╔══

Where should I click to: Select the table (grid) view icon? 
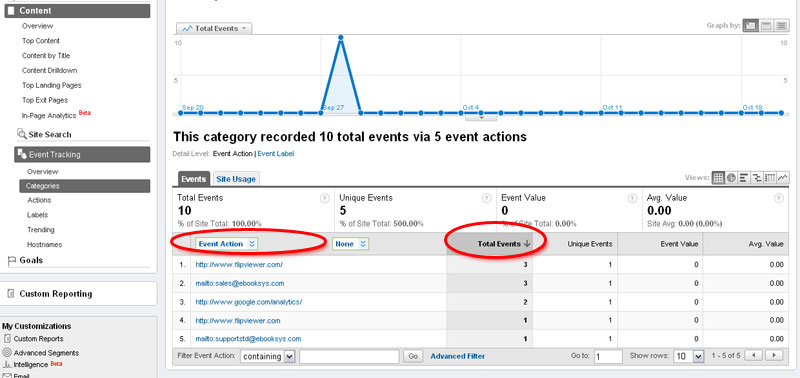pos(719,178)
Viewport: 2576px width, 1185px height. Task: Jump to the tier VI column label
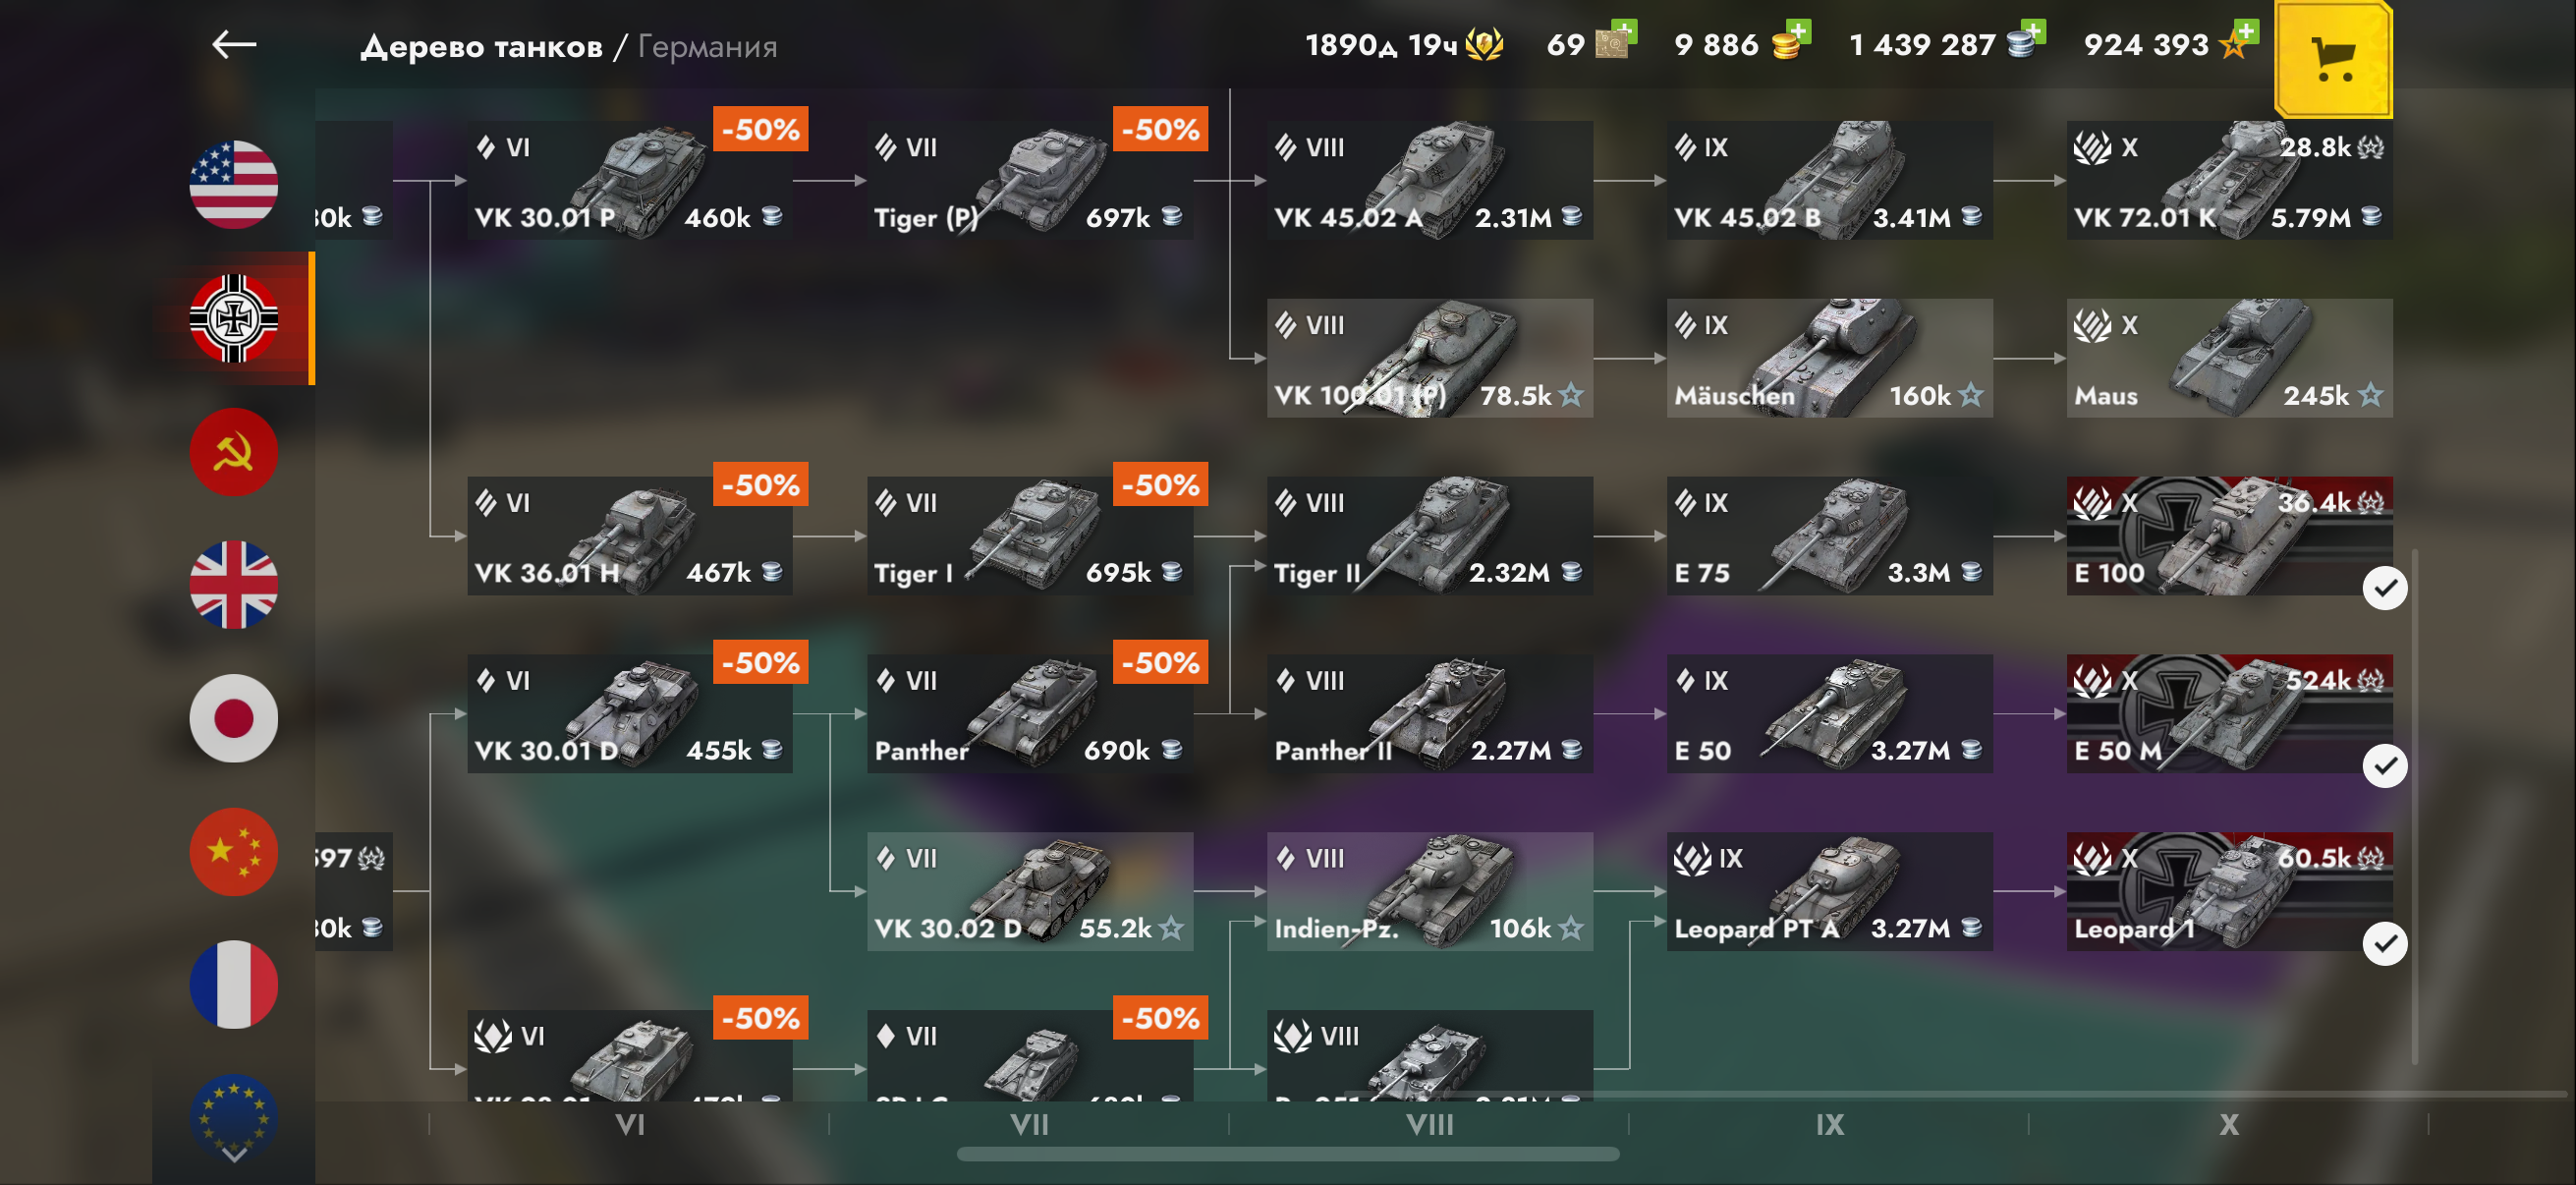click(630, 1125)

╚══
╔══

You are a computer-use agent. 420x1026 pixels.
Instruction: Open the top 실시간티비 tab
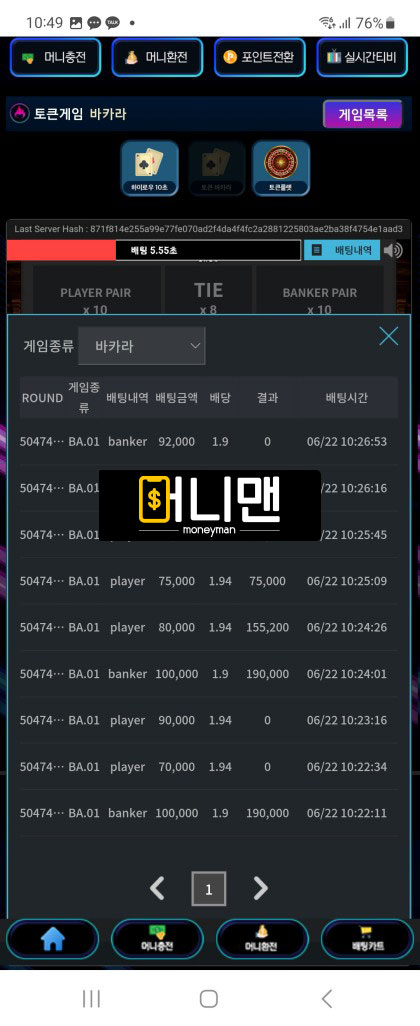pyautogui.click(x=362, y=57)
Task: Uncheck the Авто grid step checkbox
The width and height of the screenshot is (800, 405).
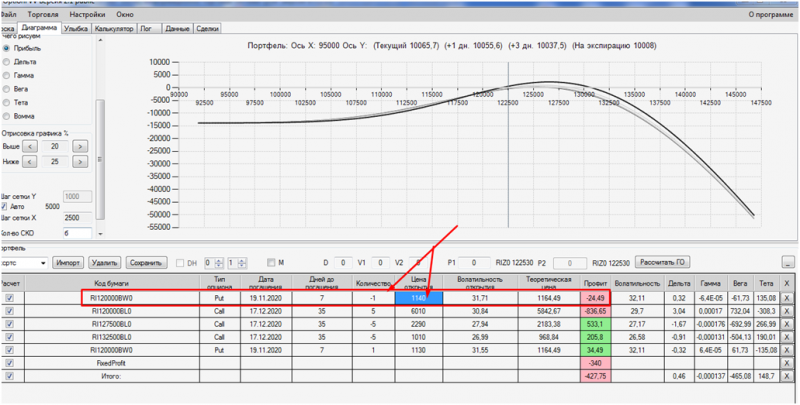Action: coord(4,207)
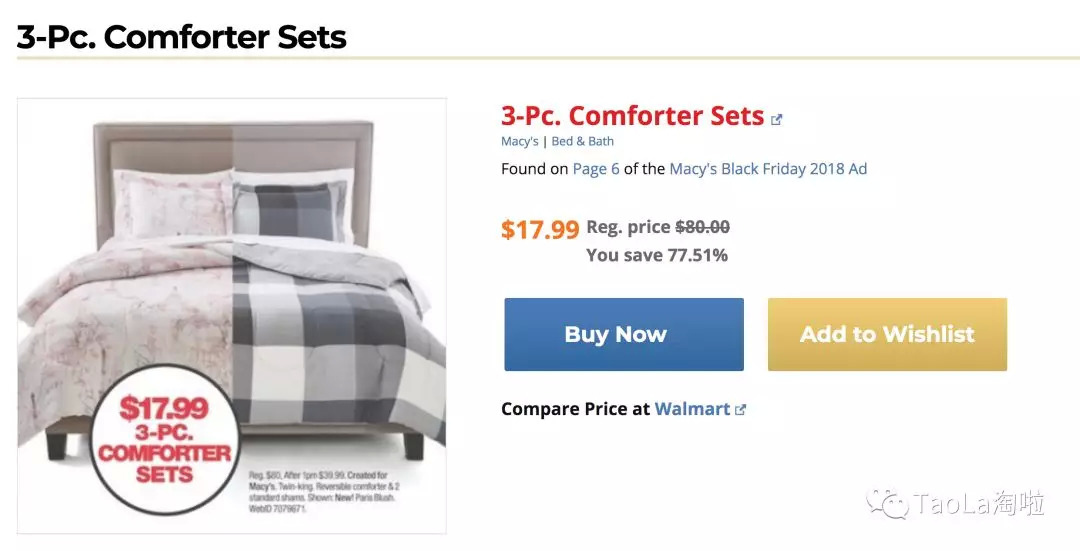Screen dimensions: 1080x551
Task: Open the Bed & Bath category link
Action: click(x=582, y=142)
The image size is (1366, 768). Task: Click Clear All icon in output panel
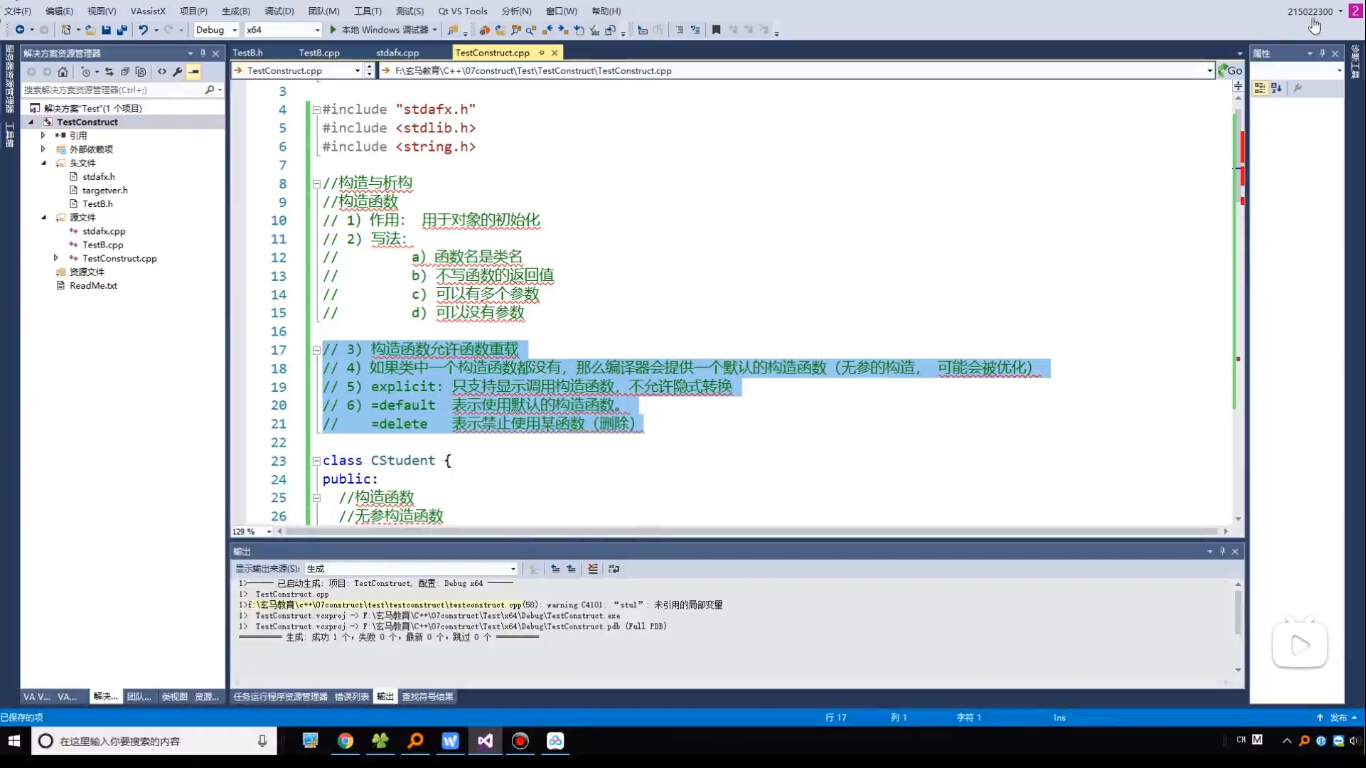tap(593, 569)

╚══
╔══

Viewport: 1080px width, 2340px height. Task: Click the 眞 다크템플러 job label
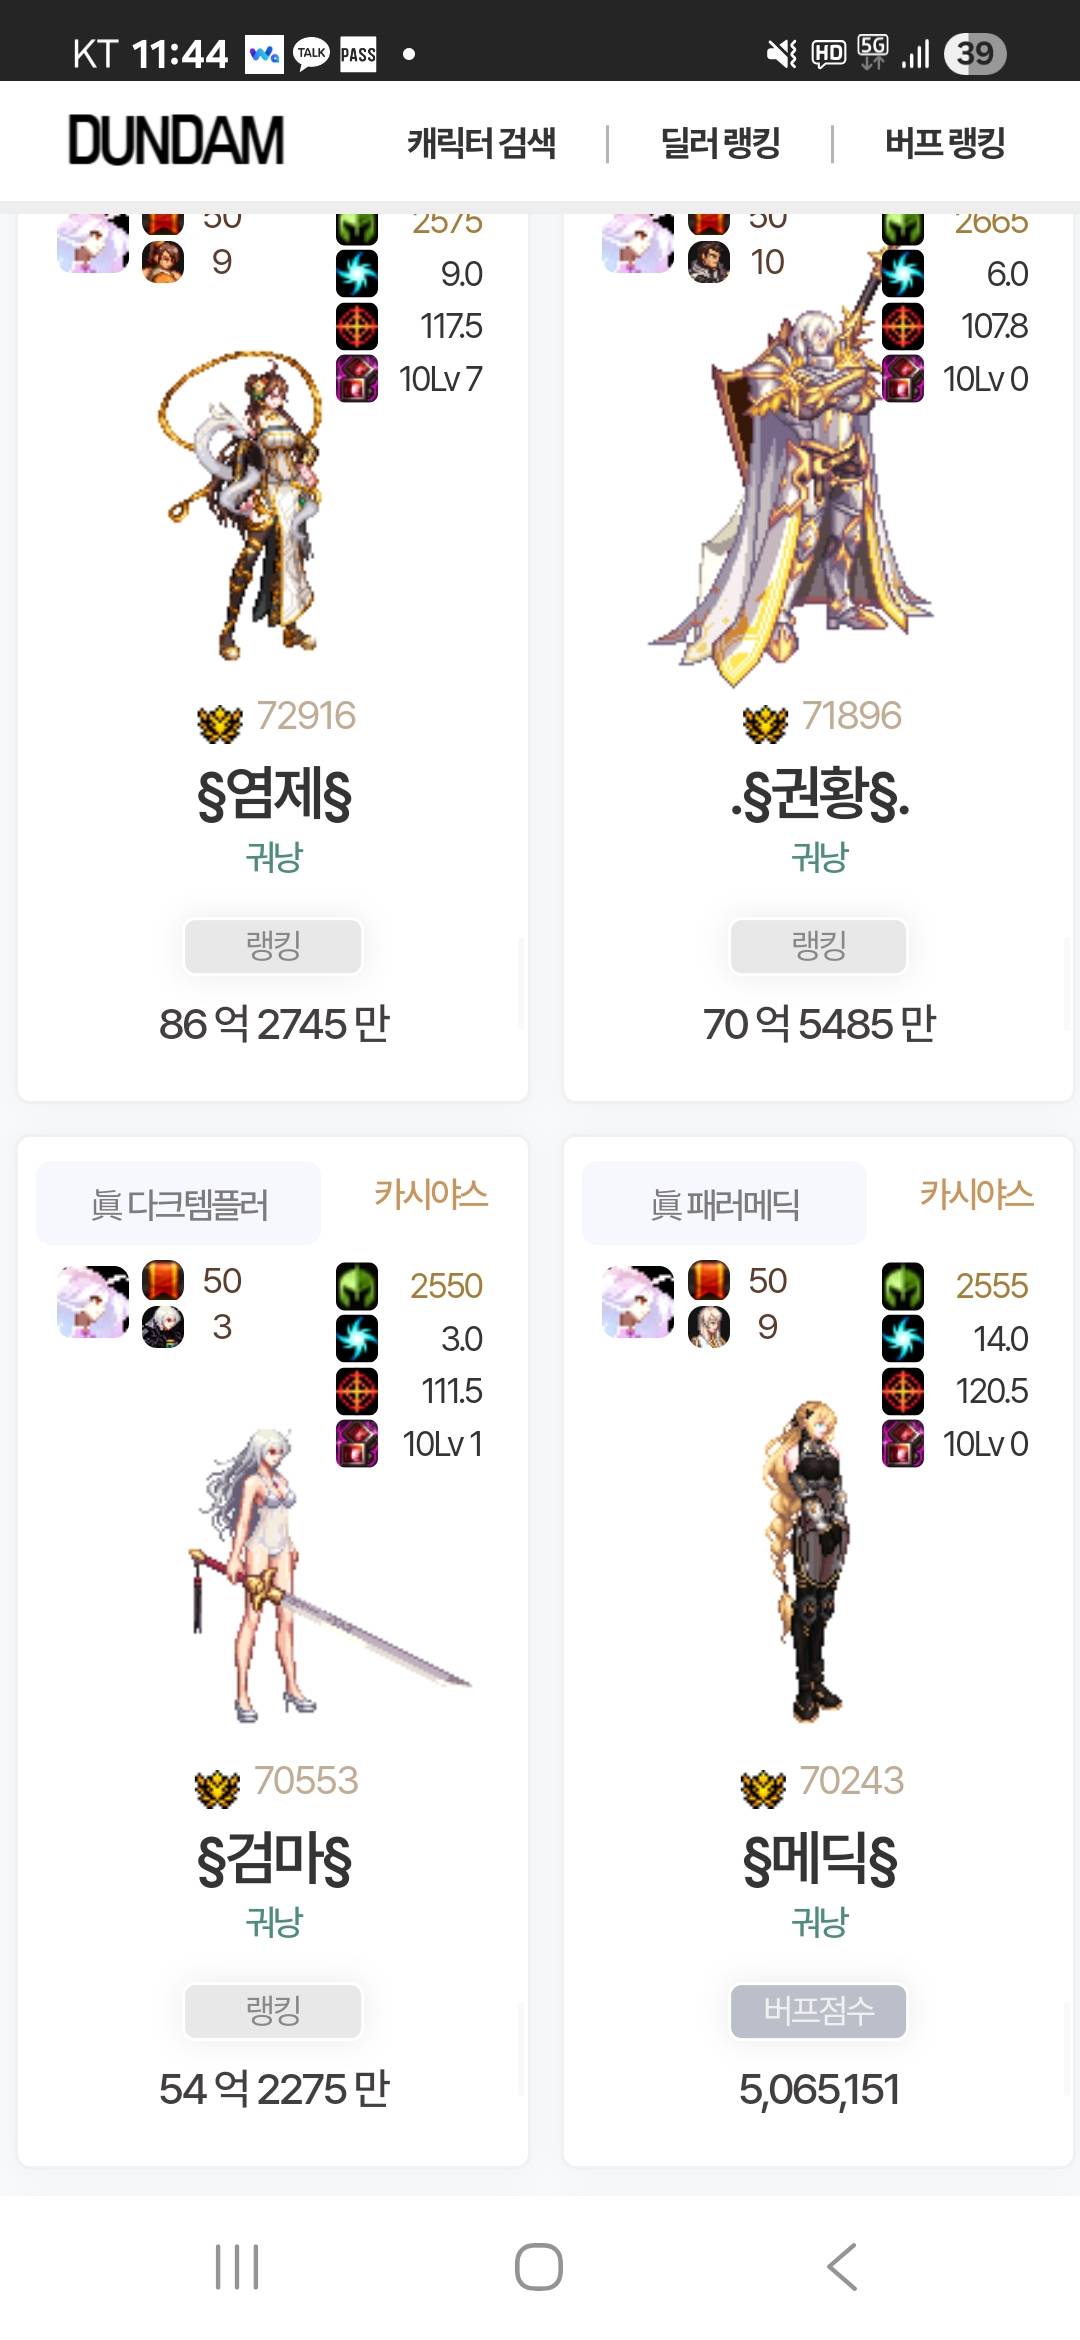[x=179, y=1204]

╚══

→ The problem
Set the pictures aside and transcribe exactly the stretch of lines above, beginning with the one holding "Instruction: Open the top 실시간티비 tab" and ending with the one holding "Task: Uncheck the Авто grid step checkbox".

→ Result below
Instruction: Open the top 실시간티비 tab
pyautogui.click(x=362, y=57)
Task: Uncheck the Авто grid step checkbox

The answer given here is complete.